# Waxing the Router



## garyb (Sep 19, 2004)

I recently read on one of the wood forums about waxing the top of the tablesaw. I gave it a try and wow, what a difference in how smooth things glide across it. Soooo.... the question is, what about router table tops and the plate on the base of the router? Since my router table is not metal, nor is the base plate on my router, is there one wax better than another or one wax fits all?

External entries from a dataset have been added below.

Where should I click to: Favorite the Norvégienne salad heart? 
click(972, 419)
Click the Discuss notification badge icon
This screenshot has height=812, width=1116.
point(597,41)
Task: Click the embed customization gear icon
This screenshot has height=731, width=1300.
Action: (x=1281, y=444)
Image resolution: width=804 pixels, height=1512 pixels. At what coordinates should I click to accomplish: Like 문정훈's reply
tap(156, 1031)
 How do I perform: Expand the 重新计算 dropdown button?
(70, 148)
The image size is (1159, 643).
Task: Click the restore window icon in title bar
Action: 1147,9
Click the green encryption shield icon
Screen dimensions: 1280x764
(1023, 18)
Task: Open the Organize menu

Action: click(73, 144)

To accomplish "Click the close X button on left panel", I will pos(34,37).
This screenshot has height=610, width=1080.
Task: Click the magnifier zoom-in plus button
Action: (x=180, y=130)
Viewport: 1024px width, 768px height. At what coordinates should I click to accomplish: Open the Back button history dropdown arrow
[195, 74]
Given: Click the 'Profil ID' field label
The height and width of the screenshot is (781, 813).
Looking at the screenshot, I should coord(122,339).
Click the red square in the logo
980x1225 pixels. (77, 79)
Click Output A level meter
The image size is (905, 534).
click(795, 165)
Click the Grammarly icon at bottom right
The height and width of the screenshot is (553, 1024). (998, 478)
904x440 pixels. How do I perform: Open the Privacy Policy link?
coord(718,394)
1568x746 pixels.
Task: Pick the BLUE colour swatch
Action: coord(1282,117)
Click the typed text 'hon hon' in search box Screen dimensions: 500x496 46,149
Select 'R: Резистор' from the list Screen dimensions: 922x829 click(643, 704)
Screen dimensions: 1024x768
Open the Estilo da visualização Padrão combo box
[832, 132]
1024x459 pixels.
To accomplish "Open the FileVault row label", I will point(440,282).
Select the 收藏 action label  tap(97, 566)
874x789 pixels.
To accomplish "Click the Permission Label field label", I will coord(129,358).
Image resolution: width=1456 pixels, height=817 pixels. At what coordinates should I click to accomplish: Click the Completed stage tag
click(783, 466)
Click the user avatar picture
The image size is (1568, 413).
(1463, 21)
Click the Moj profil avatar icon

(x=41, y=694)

A warning to all my fellow woodworkers. If ya wax it up, be real careful the first time you run something across the surface. I was ready for the friction of my tabletop and before I knew it, I was deep into the piece of wood I was cutting. It could very easily have been my hand. Just be careful.  

Gary


----------



## JimH (Sep 21, 2004)

Waxing is a good idea, I had not thought of doing it to my router table. Dumb me - I spray my table saw, scroll saw and band saw tables with silicone to make them slide easier. I also use bees wax (from a broken candle) on the blades. That does wonders too. Thanks.


----------



## jerrymayfield (Sep 25, 2004)

You might want to rethink spraying saw tables ,or anything else in a woodworking area, with silicone. Silicon contamination can adversly affect any finishing you may do.

regards
jerry


----------



## rh111 (Mar 24, 2005)

I work in the automotive collision repair business, and silicone is the biggest NO-NO that you can do. Silicone will make a great refinish project look like some one did it in their back yard. We use all sorts of wax and grease removers on the vehicle to prepare it for fine refinishing jobs, but silicone is the one of the biggest pains in the rumpus that we deal with. With that being said, I personally would never use silicone in a wood project area as the silicone can be absorbed into the pores of the wood and contaminate a great wood refinish project. Silicone molecules attatch to anything and everything and they are very clingy.


----------



## garyb (Sep 19, 2004)

So now that we know what wax not to use, we're all ears on what we should be using. Can anybody help there?

Thanks in advance,
Gary


----------



## viper1 (Sep 10, 2004)

*Wax*

Use any good wood wax. It will prevent rust, ease friction and not hurt the wood.


----------



## Billwolley (Feb 7, 2005)

I've been using Butcher's wax on my table saw, chop saw, drill press, joiner, and router table for several years. The wax is easily applied and buffed to give a really nice protective and smooth finish.

Bill


----------



## ryan.s (Mar 17, 2005)

Would your common variety car wax work? Something like paste Turtle Wax?


----------



## garyb (Sep 19, 2004)

Well, good or bad, that's what I used, and for now it seems fine. I have some bee's wax but I've never gotten it to work for anything so for now it stays in the cupboard. Before I forget, I also waxed the fence. So far, so good. Guess we'll see some day when I finish something.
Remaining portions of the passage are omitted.